Have you ever experienced a chock-full of misbehaved, hyper-aggressive spiders hitting your servers with request rates to the tune of several thousand per second?
I got sick of seeing it clogging up my sites stats every day, so I blocked it. That was roughly ten hours ago, and in those ten hours MJ12 bot has tried to hit this site over a hundreds times. Yes, really – staggering 129 attempted hits – in 10 hours! This is roughly 3-6 megs of data being uploaded in a day which is not big deal right? But if you count this by month or year – its even bigger. I believe you can see why I was annoyed? Of course you can. Most of us (webmasters) know that good bots obey robots on your site however not in my case. I did some research online for this bot to be just sure I am not blocking good thing on internet.

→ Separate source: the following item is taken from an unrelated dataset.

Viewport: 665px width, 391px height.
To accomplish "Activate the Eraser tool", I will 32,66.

MJ12bot (http://www.majestic12.co.uk/projects/dsearch/mj12bot.php) claims to be a project to ‘spider the Web for the purpose of building a search engine’. The company that makes it asks volunteers to install the indexing software on their own computers, using their own bandwidth and CPU resources instead of using the company’s. The idea of a community-run search engine which sounds really great – however, the MJ12bot authors have not operated a search engine for many years and they are in business from early 2007. Instead, they use the information that people are generating to sell SEO services on a different site: https://majestic.com. They also claim to sell your SEO and links out to your competitors.
They do claim on many forums that their bot is good ‘thing’ on internet and that it will obey robots on your site, however its not true. I can see this very clearly on my server logs. Basically anything to protect their business which equals money for them – not for you.

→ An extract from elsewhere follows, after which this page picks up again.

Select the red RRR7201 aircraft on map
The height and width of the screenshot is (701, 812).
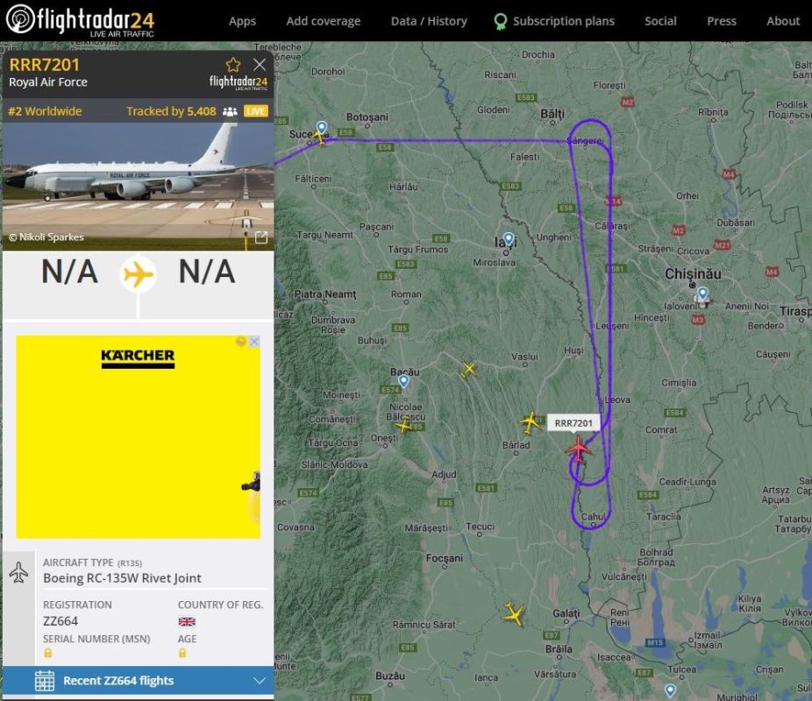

What I noticed from my server logs the MJ12bot software often requests malformed URLs that generate ‘404 not found’ errors, increasing CPU usage on WordPress sites that are running on my server. Because of this, and because the MJ12bot software is often one of the primary causes of site slowdowns and CPU overage, today I’ve blocked it from all sites hosted on this server. In end of the day they make business from crawling the sites for free and trust me you will not get any benefits from letting then do this – no single user has ever come back from their site to me.
Here is what I’ve done on my server – simple rule without editing every single site is deploy fail2ban filter. Basically I let them visit any of sites hosted on my server (they seems to be interesting on sites that have google pr 2 and higher) for one time. Since this bot is decentralized – sort of speaking, as soon as the bot hit any website hosted on my server, its IP gets banned for a week. In sort of 10 hours from deploying this filter it did catch 11 IP addresses per website and for the bans deployed it seems that crawling from this parasite bot is in end, however we all know, that IPs get often changed so automatic weekly refresh of filter is good idea. Also if the IP of the bot will change any earlier, filter will catch it and block it from accessing any site hosted on this server. I do strongly suggest you to do same with MJ12bot and perhaps with any other bot you dislike to crawling your site(s). Fail2ban is really great and it does what you would expect!